Governor Napolitano gets why these bills are so troubling and misguided. As she said in her veto letter, “Rather than introducing more criminal penalties into the relationship between a woman and her physician, let us focus our collective efforts to remedy the root issue of unwanted pregnancies by addressing such important topics as family planning and the prevention of sexual violence against women.” Exactly.

Learn about Emergency Contraception, Because You Never Know...
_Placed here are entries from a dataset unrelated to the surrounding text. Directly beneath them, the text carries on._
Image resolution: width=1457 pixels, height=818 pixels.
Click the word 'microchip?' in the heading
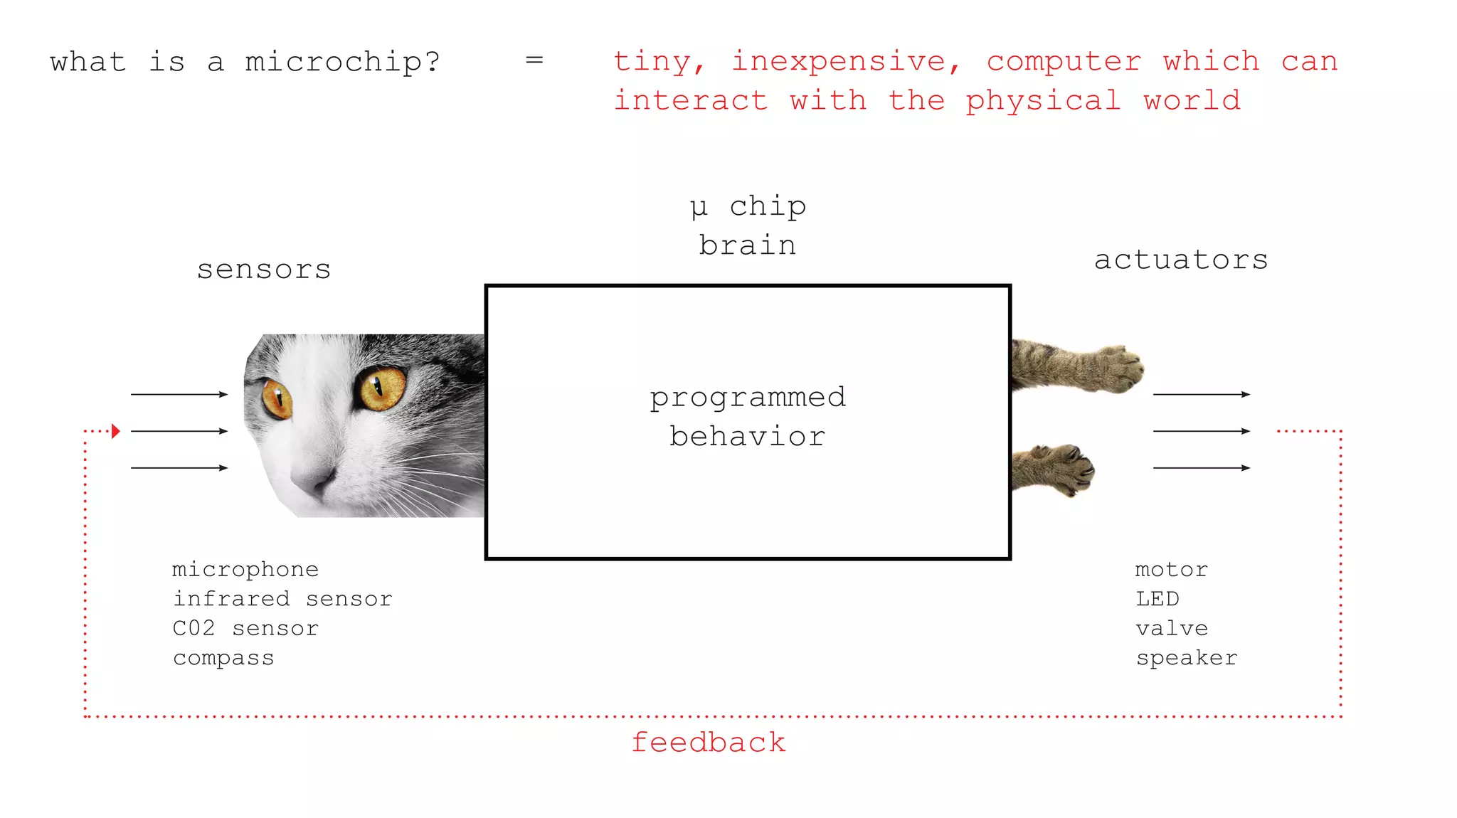342,63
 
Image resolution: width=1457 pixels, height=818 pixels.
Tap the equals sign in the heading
534,60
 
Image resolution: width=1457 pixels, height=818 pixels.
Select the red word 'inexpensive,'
846,62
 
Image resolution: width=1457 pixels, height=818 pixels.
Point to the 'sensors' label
264,270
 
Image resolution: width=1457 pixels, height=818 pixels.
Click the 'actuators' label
1181,260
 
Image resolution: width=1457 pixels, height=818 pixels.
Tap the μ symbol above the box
699,208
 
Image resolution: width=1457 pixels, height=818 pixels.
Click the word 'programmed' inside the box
748,397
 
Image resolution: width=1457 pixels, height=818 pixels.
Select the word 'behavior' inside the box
748,436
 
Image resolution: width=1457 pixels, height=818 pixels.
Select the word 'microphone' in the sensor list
245,569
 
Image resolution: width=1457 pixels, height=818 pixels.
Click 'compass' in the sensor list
223,658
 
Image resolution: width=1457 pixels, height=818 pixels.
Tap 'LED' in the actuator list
1157,599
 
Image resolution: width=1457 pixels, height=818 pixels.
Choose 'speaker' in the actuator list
1187,658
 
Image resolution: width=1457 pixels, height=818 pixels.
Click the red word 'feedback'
709,743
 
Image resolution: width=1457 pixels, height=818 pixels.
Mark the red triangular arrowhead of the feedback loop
115,431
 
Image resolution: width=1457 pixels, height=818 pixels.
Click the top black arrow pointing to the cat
179,394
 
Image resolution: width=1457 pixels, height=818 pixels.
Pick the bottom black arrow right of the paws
1202,468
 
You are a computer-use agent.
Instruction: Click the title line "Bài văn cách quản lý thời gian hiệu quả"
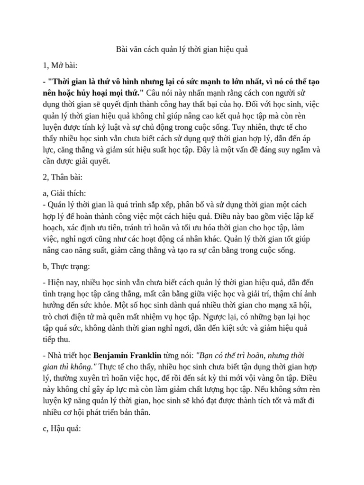[x=182, y=49]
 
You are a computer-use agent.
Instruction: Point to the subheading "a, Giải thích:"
[x=64, y=194]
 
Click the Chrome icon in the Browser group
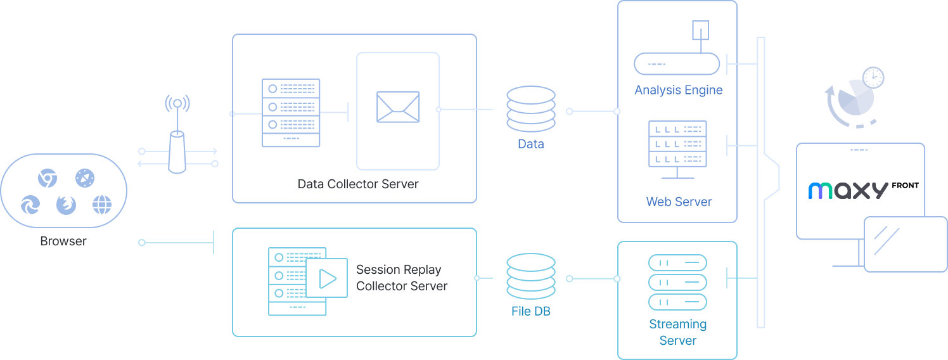(x=47, y=178)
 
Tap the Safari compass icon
(x=84, y=178)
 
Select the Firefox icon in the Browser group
(x=66, y=204)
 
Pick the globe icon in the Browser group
(x=102, y=205)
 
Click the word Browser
(x=63, y=241)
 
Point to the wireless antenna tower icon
(x=177, y=136)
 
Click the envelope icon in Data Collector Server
(x=398, y=107)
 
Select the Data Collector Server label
(x=358, y=184)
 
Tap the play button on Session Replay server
(x=327, y=278)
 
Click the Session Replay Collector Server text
(x=402, y=278)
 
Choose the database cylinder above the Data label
(x=531, y=109)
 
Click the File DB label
(x=530, y=312)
by Jill Morrison, Senior Counsel
National Women’s Law Center

You’d be shocked (SHOCKED I tell you!) at the number of people who don’t know that there is something you can do if you have a birth control mishap, or in cases unprotected or unwanted sex. Fortunately for us (and you), our friends at Advocates for Youth sent out this excellent video on Emergency Contraception.

Watch the video.

I know lots of women who still get Emergency Contraception confused with the abortion pill (also known as Mifepristone or RU-486), but the two have as much in common as George Bush and ____________ [fill in your own snarky reference here]. Please circulate this message widely, because you never know who doesn’t know. 

April 04, 2008

Placing Teens at Risk

by Jill Morrison, Senior Counsel
National Women’s Law Center

This story about tragic endings to two teen pregnancies in Texas really hits home. One 14-year-old girl miscarried in an airplane bathroom on a school trip, and another, also 14, delivered her baby in the school bathroom.
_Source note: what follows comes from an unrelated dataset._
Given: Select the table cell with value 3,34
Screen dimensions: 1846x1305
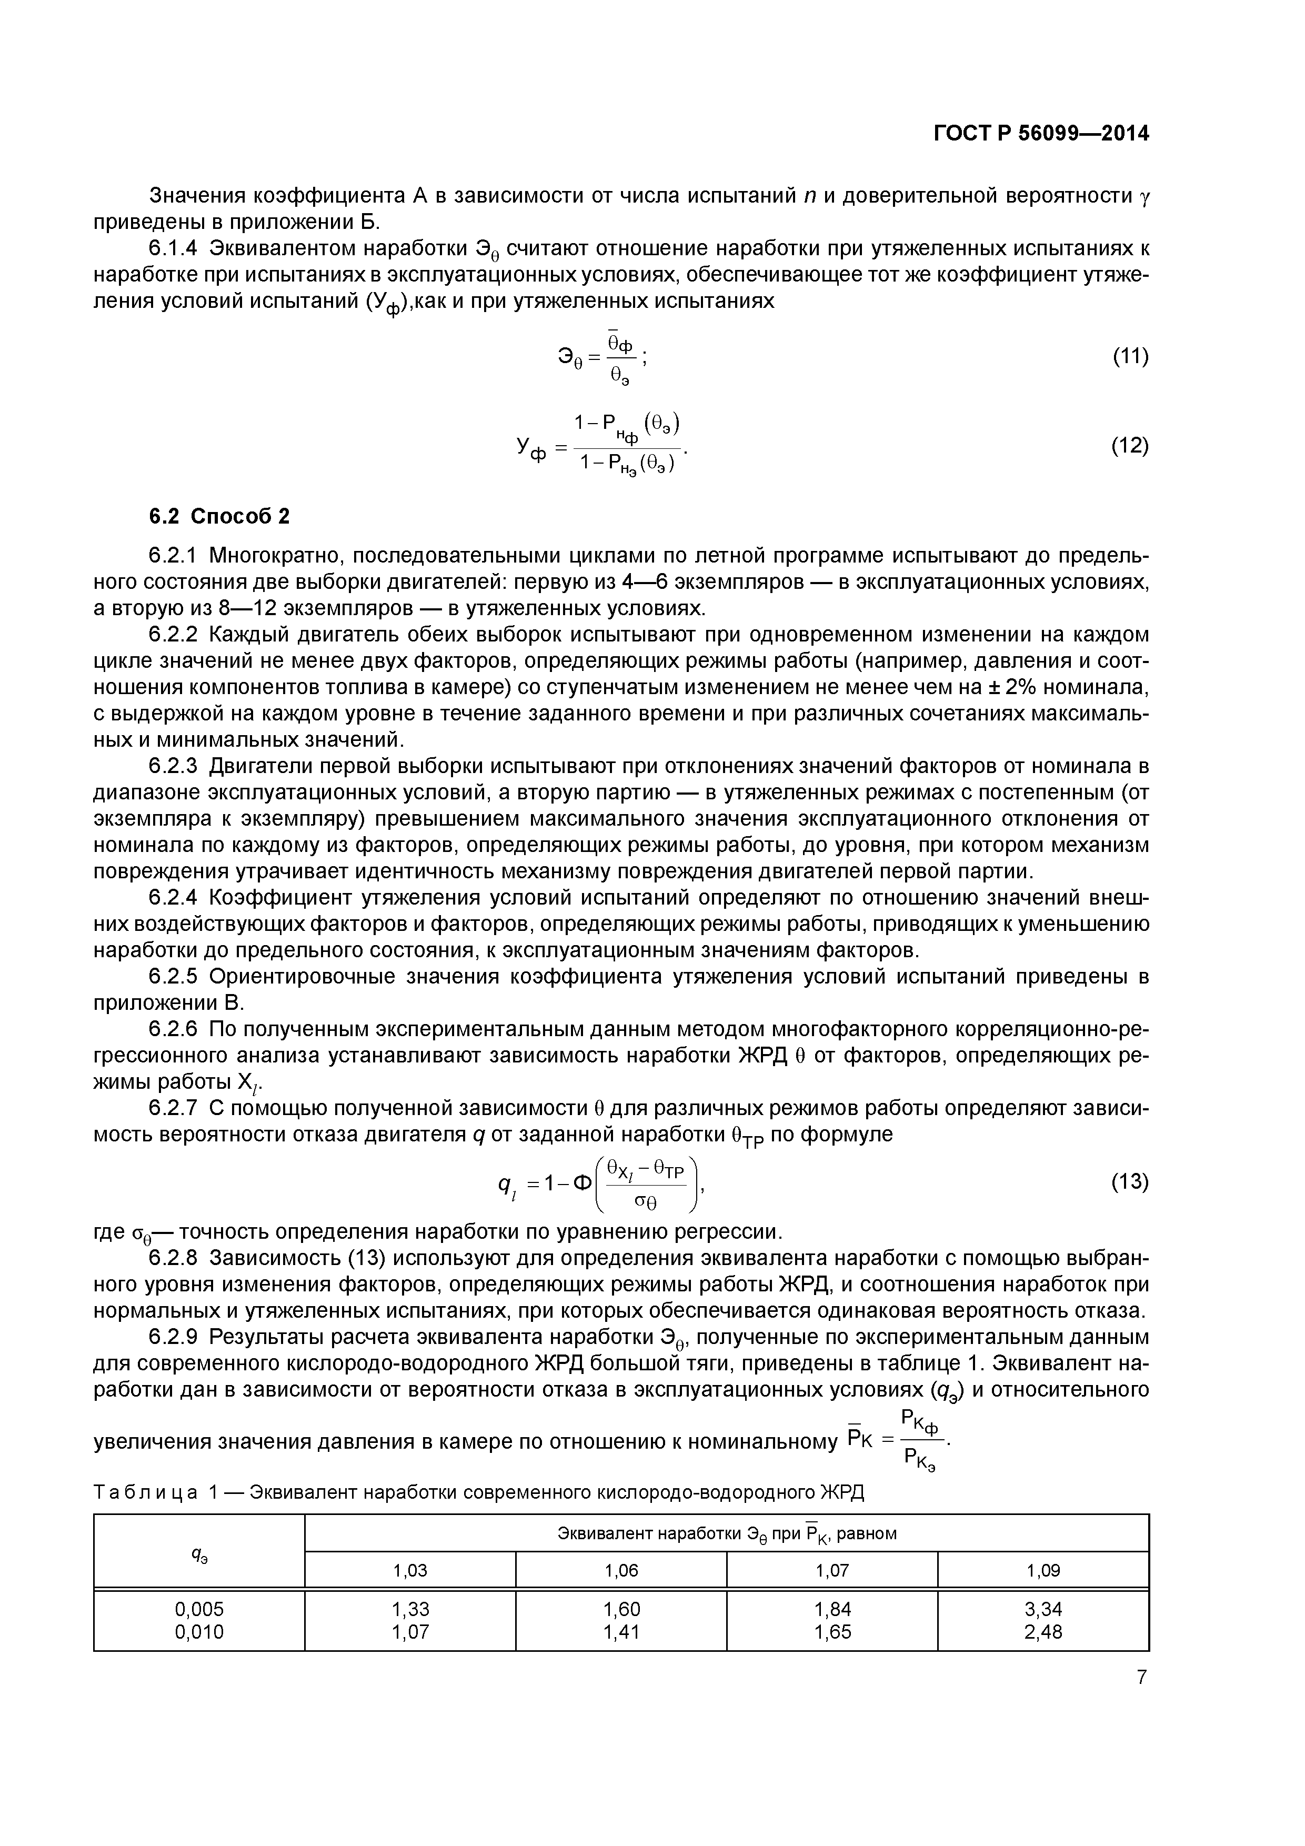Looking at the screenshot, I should coord(1043,1609).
It just so happens that the teenaged girls I love most in the whole wide world live in Texas (hey Dara and Jada!). They are surrounded by caring and supportive adults, and are a phone call, text message or email away from an aunt who happens to know a little something about matters of reproduction (ahem!). I can only hope that they will never feel so alone in the world as to put their lives at risk. They are getting the information they need to make healthy choices, but they don’t get it at school. Why? Because Texas requires schools to stress abstinence. 
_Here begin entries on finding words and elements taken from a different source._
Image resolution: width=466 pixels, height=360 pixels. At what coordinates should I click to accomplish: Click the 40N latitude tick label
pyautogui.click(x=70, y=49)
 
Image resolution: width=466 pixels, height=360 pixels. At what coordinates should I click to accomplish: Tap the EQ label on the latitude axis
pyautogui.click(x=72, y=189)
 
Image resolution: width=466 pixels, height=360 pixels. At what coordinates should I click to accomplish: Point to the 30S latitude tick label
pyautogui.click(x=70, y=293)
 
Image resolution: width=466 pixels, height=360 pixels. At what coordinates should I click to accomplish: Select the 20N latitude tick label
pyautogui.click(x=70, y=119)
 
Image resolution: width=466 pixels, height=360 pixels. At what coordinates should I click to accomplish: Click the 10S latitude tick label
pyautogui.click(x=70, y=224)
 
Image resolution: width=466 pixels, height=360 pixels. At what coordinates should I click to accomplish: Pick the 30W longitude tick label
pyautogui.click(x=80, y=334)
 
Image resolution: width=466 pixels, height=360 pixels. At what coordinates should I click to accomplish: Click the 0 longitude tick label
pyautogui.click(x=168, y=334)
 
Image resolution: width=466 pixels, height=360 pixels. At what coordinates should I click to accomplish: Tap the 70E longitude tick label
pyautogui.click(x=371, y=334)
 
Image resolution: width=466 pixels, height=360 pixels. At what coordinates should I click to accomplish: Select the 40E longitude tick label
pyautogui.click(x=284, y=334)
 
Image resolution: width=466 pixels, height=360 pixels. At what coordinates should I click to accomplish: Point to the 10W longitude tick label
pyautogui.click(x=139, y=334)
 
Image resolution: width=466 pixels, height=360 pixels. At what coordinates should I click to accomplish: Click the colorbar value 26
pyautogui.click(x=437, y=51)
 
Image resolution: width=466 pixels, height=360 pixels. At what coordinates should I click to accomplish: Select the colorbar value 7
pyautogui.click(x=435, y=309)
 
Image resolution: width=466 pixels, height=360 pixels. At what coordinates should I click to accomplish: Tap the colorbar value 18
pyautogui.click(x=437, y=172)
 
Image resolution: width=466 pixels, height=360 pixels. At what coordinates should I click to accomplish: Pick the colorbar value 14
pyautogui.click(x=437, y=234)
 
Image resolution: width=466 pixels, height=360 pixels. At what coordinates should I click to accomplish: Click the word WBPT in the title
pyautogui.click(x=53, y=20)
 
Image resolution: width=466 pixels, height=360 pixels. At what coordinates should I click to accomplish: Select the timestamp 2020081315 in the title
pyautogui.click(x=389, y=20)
When young women (and men) are denied basic information about preventing pregnancy and sexually transmitted diseases, they are not only placed at risk of the dangers so aptly illustrated by the Texas cases. The abstinence-only message also tells teens that they should be ashamed and fearful when they do have sex (and yes, teens do have sex). While these incidents are shocking, can we really be surprised that these girls didn’t reach out for help?

What can you do? First, make sure the young people in your life know that you love them without judgment. Second, see if young people in your community are getting the information they need at http://www.siecus.org/. And most importantly, support comprehensive sex education.

P.S. to my awesome sister and brother-in-law:

You both moved far, far away, so I can’t hang out with my nieces every week. That’s okay, but you two could at least have had the decency to move to some place like California, where they have comprehensive sex ed.